All surviving New York Airways Boeing Vertol 107s are now operated by Columbia Helicopters, based in Aurora, Oregon:
- N6672D
- N6674D
- N6675D
- N6676D
- N6682D
- N107PA (Operated under contract to Pan Am)
- N108PA (Operated under contract to Pan Am)
N6674D is the highest flying time helicopter in the world, with more than 82,000 flight hours since its construction in 1962.

N6682D is in the 1968 film Coogan's Bluff, starring Clint Eastwood, taking off atop the Pan Am Building. N108PA is the helicopter arriving with Eastwood.

N6676D is shown taking off from the Downtown Manhattan/Wall St.

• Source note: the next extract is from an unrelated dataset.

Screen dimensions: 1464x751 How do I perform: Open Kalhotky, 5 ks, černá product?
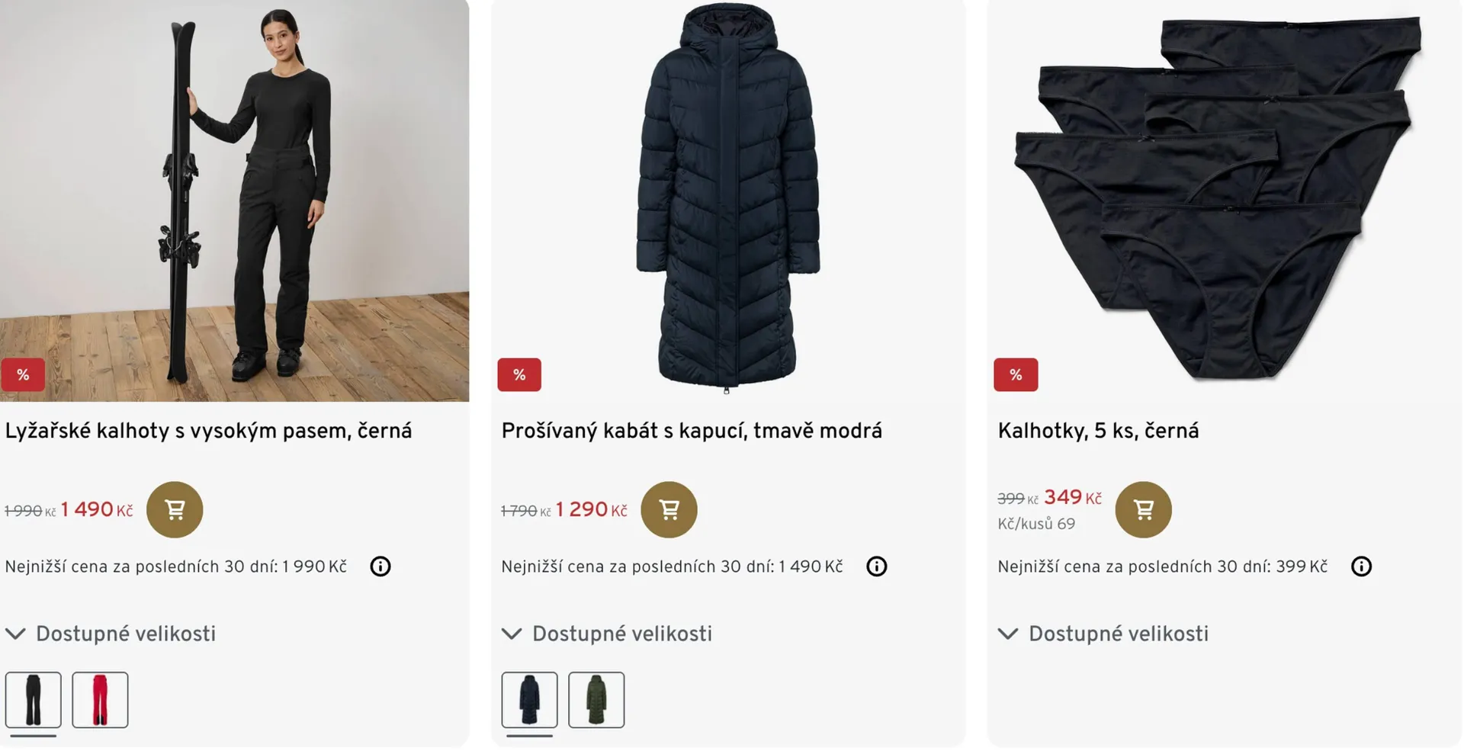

Heliport in the last of the Secret Agent 077 trilogy of films, 1966's Special Mission Lady Chaplin. It appears in the 1967 spy thriller Matchless, arriving and taking off from the Pan Am Building.

==Accidents==
On October 14, 1963, New York Airways Flight 600, a Boeing Vertol 107, registration N6673D, crashed shortly after takeoff from Idlewild Airport (now JFK) en route to Newark via Wall Street. All three passengers and all three crew members died. The accident was caused by mechanical failure due to contaminated lubricants.

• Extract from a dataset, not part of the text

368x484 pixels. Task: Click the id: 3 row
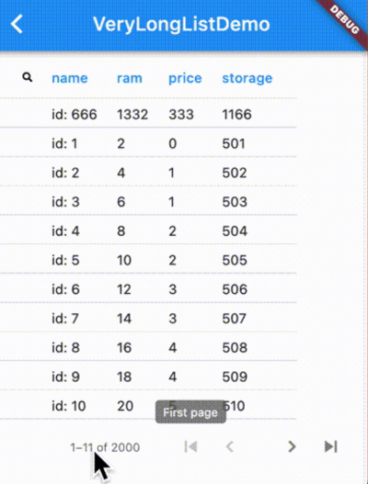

On July 15, 1969, de Havilland Canada DHC-6 Twin Otter 200 N558MA was 12 minutes behind schedule on a flight from New York to Newark, so the pilot decided to take off from a runway intersection. During initial climb the plane was caught in the wake vortex of a departing jet and crashed, killing 3 (2 crew and 1 passenger) of the 14 occupants.

On May 16, 1977, the landing gear failed on a Sikorsky S-61L (N619PA) while it was taking on passengers on the roof of the Pan Am Building. The aircraft fell onto its side. Its spinning principal rotor blades killed four passengers waiting to board (including movie director Michael Findlay) and injured a fifth. Parts of a broken blade fell into the streets below, killing one pedestrian and injuring another. The accident precipitated the permanent closure of the heliport. The Cinema Museum in London holds film of this helicopter from summer 1963.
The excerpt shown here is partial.